=== MATERIAL SUPPLIED ===
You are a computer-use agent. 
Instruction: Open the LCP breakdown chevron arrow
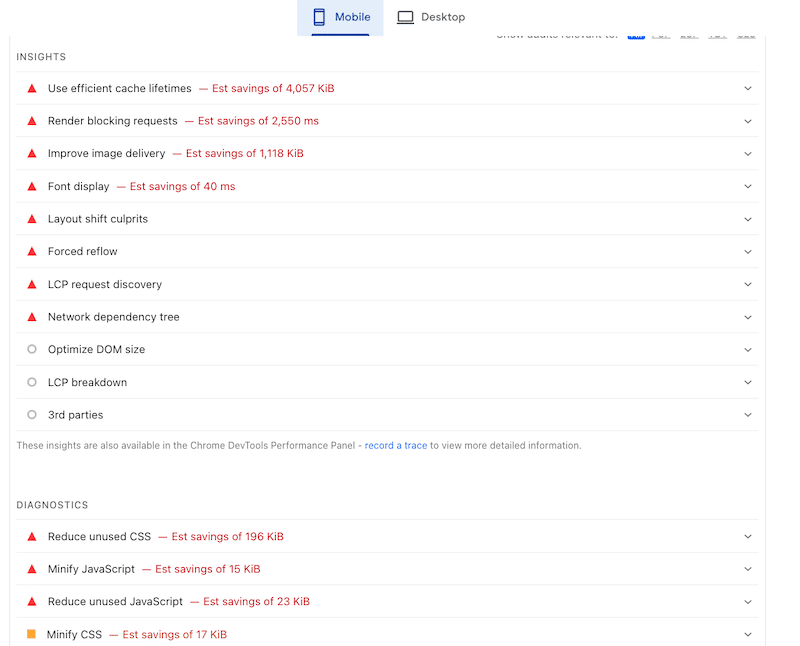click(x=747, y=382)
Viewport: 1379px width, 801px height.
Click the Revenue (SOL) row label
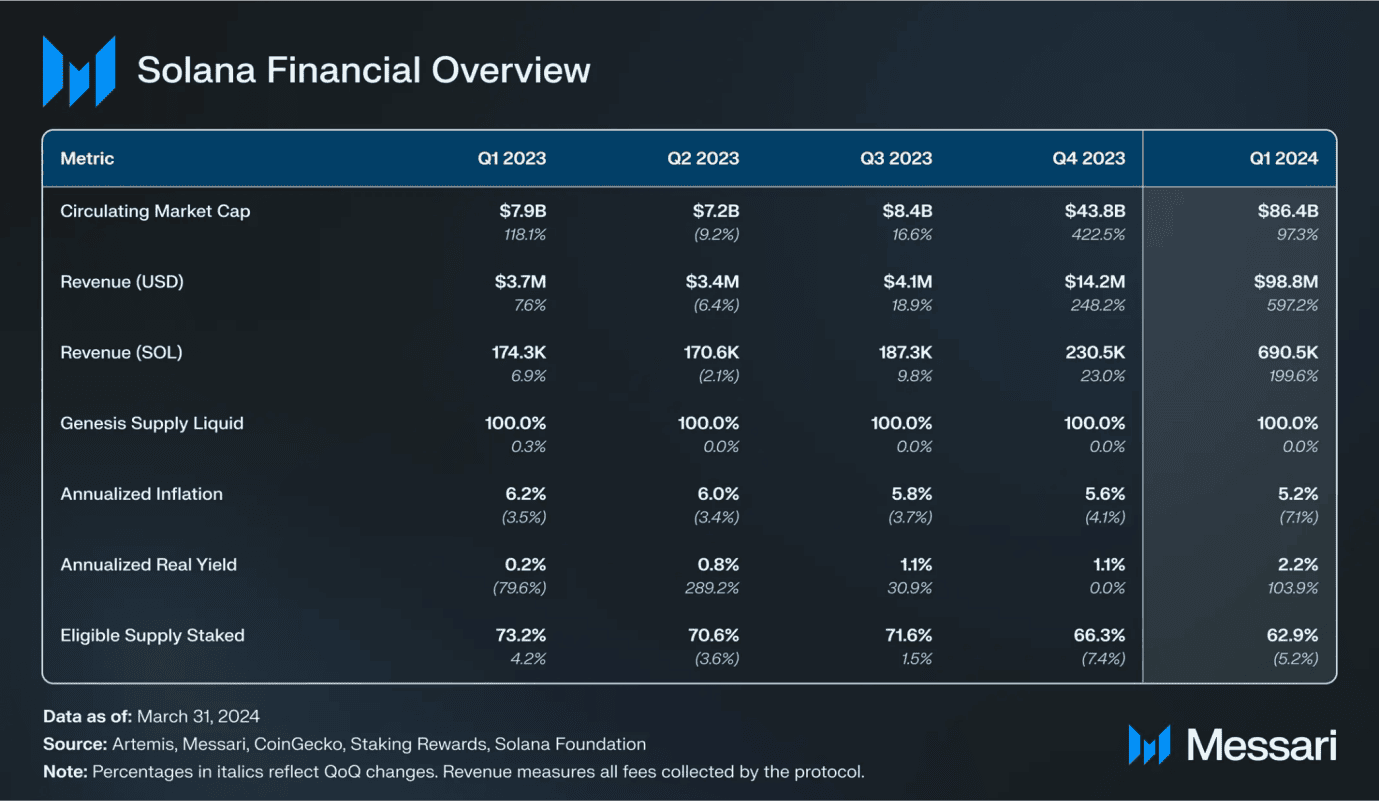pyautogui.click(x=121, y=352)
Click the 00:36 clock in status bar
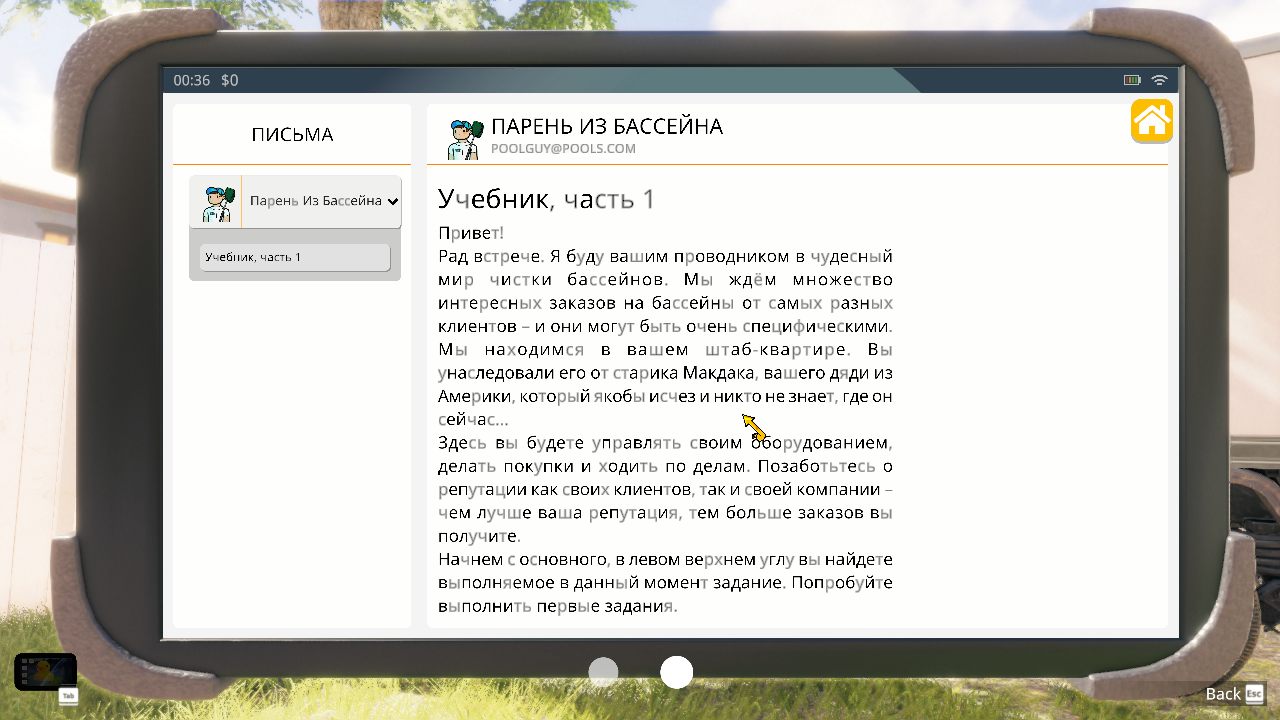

=== WORK TO COMPLETE ===
Output the records above exactly as they are, leaving out the pictures.

=== OUTPUT FOR THIS EXERCISE ===
You are a computer-use agent. 
Instruction: Open the LCP breakdown chevron arrow
click(x=747, y=382)
Viewport: 1379px width, 801px height.
Click the Revenue (SOL) row label
pyautogui.click(x=121, y=352)
Click the 00:36 clock in status bar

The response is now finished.